Modern Marketing Information and Analysis (Week 10)
“The UK economy remains in the doldrums, and the research industry with it. But while cost pressures and rising inflation keep growth to a minimum, Brian Tarran digs in to the annual UK industry league table and finds a business in a state of flux”.
Stagnant. That might seem the right word to describe the UK market research industry says Tarran, Research-Live (2012). In compiling its annual league table, the Market Research Society estimates the industry size at £3.088bn - based on agencies’ 2011 turnover. That’s growth of 6.74% on 2010’s figures, but strip out inflation of 4.48% and we are left with net real growth of just 2.26%.
“What you’re seeing is a structural change,” says
Phil Rance, UK managing director at YouGov. “Traditional, labour-intensive
offline research is getting harder to make money out of - although it was never a great money spinner,
frankly, unless you go high-end. Companies like Truth, who are very
consultative, can command a fee for what they do, but if you are just trying to
make a margin doing traditional ad hoc research, that’s getting harder and
harder because there are people out there who can do it cheaper”.

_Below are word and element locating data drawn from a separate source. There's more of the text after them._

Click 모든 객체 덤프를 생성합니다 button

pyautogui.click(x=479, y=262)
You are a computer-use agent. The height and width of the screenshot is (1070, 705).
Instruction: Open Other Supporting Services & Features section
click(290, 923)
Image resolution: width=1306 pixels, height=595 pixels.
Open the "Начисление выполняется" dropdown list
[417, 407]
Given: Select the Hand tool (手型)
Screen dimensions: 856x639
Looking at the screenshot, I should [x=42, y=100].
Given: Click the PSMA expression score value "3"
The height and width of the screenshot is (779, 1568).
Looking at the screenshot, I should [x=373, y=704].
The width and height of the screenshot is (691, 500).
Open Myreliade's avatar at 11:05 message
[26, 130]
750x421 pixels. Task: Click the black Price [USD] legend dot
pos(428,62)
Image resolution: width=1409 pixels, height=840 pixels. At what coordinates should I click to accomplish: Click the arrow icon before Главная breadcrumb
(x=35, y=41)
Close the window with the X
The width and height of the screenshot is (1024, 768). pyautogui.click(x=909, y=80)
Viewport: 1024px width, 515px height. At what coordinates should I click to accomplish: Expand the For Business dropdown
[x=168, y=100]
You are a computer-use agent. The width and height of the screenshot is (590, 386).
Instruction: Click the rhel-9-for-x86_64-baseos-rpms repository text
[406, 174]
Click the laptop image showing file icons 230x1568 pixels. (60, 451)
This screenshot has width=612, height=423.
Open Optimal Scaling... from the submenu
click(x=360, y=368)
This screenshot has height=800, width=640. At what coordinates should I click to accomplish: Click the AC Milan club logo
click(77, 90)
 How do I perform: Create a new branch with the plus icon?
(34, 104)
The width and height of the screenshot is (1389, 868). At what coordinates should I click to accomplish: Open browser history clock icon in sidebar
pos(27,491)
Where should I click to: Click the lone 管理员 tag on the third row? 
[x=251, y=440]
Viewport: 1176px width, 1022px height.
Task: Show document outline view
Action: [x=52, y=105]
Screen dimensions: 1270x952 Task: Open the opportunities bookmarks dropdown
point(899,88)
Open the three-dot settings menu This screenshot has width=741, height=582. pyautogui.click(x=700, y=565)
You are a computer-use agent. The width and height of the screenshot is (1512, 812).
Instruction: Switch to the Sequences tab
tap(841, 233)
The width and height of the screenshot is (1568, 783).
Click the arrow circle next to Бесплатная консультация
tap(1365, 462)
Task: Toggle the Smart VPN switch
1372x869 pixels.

2012 hasn’t performed much better and market
conditions are due to make no change in 2013. But to call the UK industry stagnant would be to overlook the changes
that are going on within clients and agencies. Rising inflation mixed with
falling budgets mask this to some extent - but digging into the league table
data shows an industry in flux.
The flux is
mainly due to hundreds of thousands of UK businesses and organisations taking
full advantage of online technologies. They’re cheaper and they’re faster.
Methodologists might still argue over whether online is a better way to do
research, but the people holding the industry’s purse strings have already
decided that at the very least it’s fit for purpose.
Even the
methodologically conservative social research field is starting to accept
online.
“We’re seeing an increasing preparedness among clients to consider
mixed-mode rather than pure face-to-face projects,” says NatCen chief executive
Penny Young. It sounds like a watershed moment. It’s easy to see why clients
are taking to cheaper and faster methods of research. They cater perfectly to the
desire among buyers to get more for less, and more quickly too. That doesn’t
just mean more data - they already have plenty of that. What they’re after is
more insight, more advice - essentially, more than a report, a presentation and
an invoice”.
Sam Gardner, a
co-founder of Boxclever (a past Best New Agency winner), says: “As researchers
we are often unwilling to push the envelope with our insight and use it to
build ROI-based conclusions that can directly influence final business
decisions. This is because the purist gene within us sees all of the
assumptions and imperfections required to reach this end state and pulls us up
short.”
Click the table below to view the full "MRS research and insight industry league table" in PDF format.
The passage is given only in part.